[start RECORDS PROVIDED]

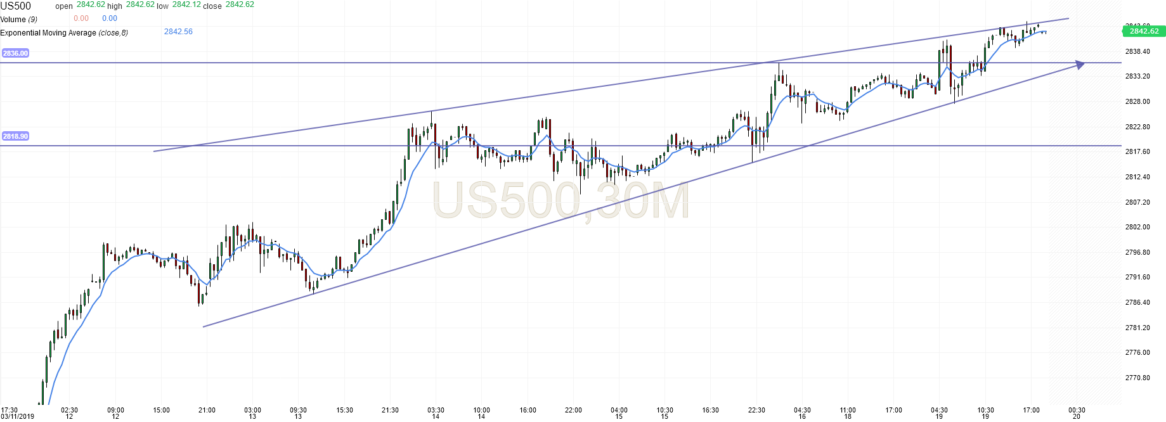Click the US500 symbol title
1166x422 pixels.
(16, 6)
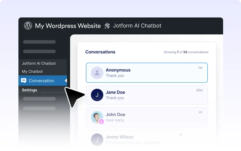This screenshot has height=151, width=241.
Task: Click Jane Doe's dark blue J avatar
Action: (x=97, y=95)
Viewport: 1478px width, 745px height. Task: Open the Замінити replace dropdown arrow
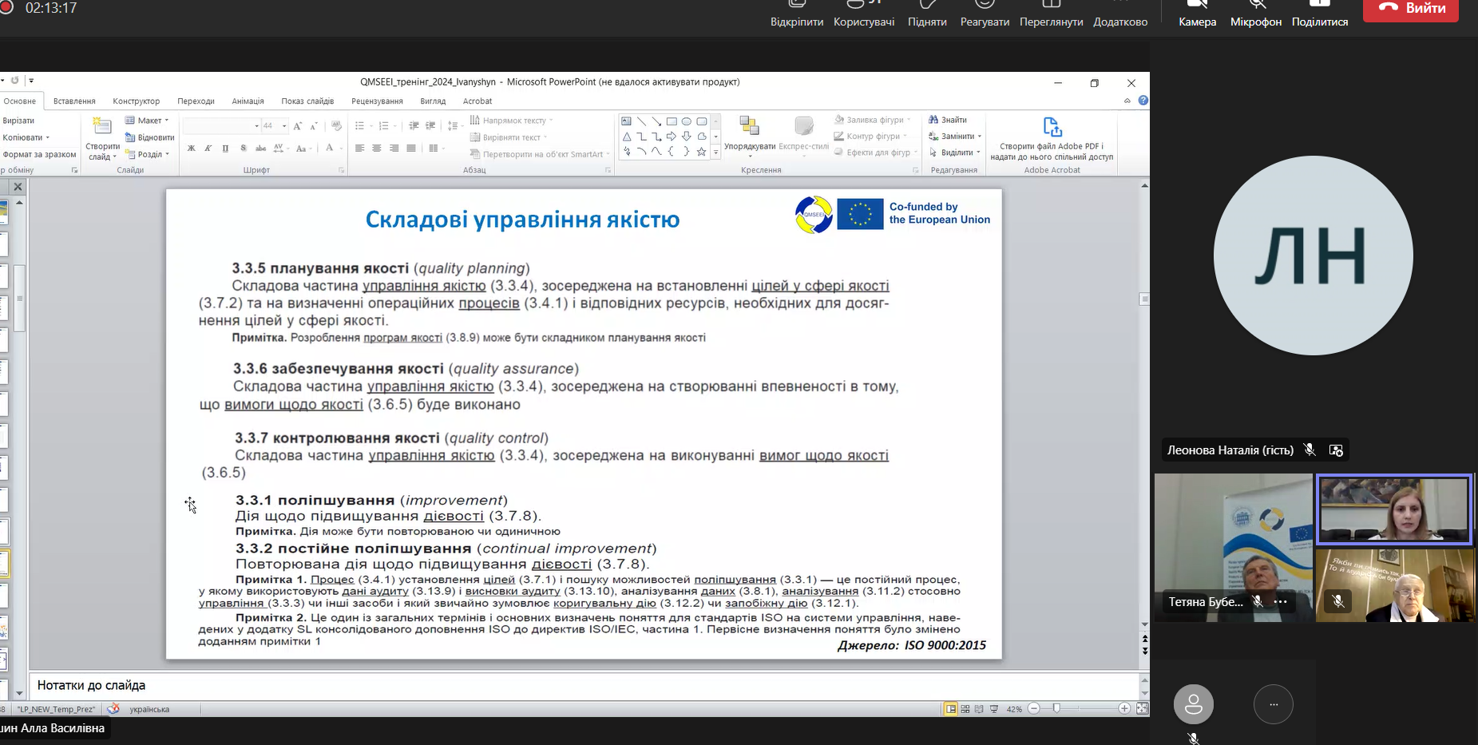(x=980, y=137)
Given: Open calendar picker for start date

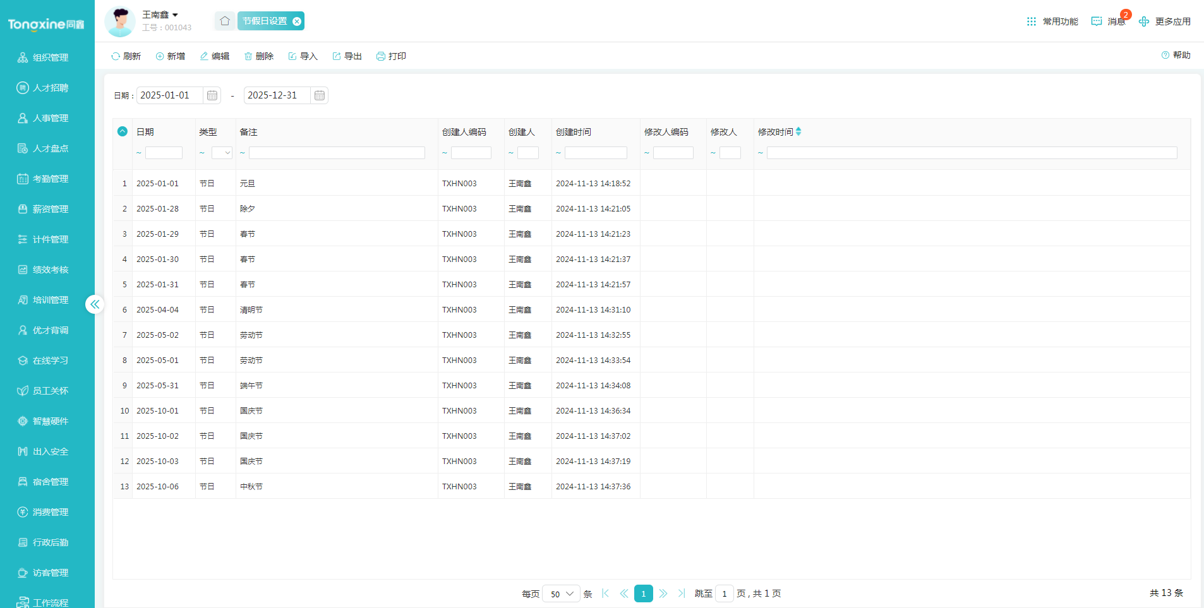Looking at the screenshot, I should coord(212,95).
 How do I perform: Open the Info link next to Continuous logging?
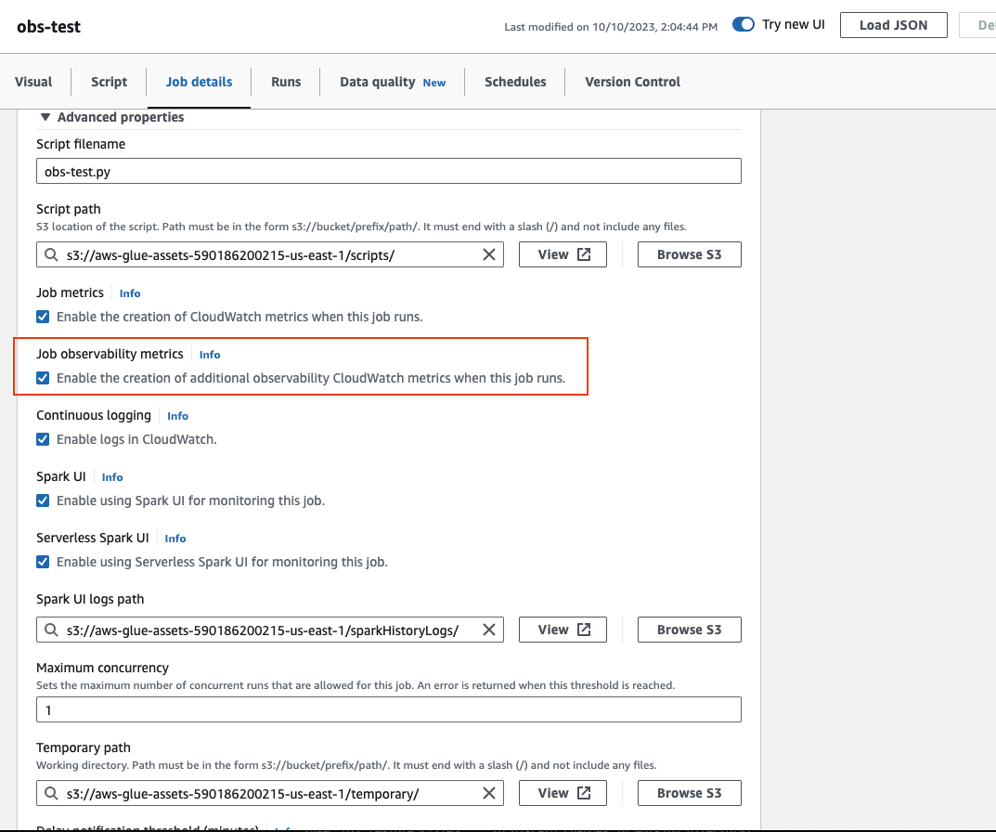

[end RECORDS PROVIDED]
[start RECORDS PROVIDED]

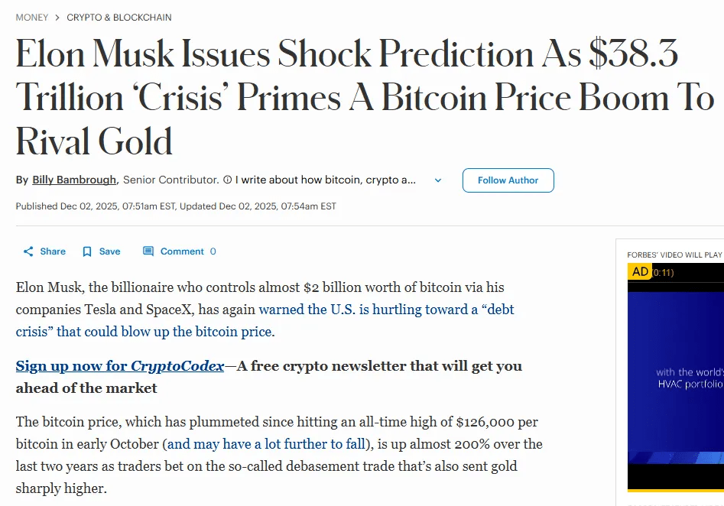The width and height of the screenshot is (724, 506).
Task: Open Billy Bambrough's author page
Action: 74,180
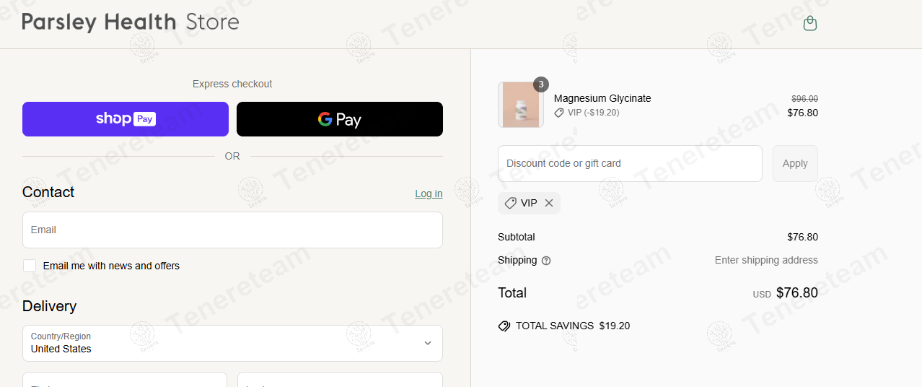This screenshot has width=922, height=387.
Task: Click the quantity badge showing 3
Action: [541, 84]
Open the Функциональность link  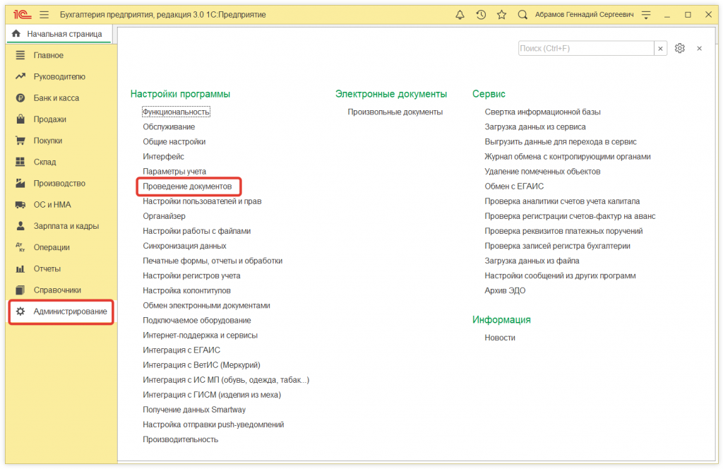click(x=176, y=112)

[end RECORDS PROVIDED]

• PROBLEM STATEMENT
Transcribe the entries from the line with "Click the US500 symbol title" up to and including the line with "How do I perform: Open", leaving out the pictures.

• TASK RESPONSE
Click the US500 symbol title
1166x422 pixels.
(16, 6)
This screenshot has height=151, width=241.
Task: Click Jane Doe's dark blue J avatar
Action: (x=97, y=95)
Viewport: 1478px width, 745px height. Task: Open the Замінити replace dropdown arrow
(x=980, y=137)
Given: Open calendar picker for start date

Looking at the screenshot, I should coord(212,95).
 How do I perform: Open the Info link next to Continuous logging?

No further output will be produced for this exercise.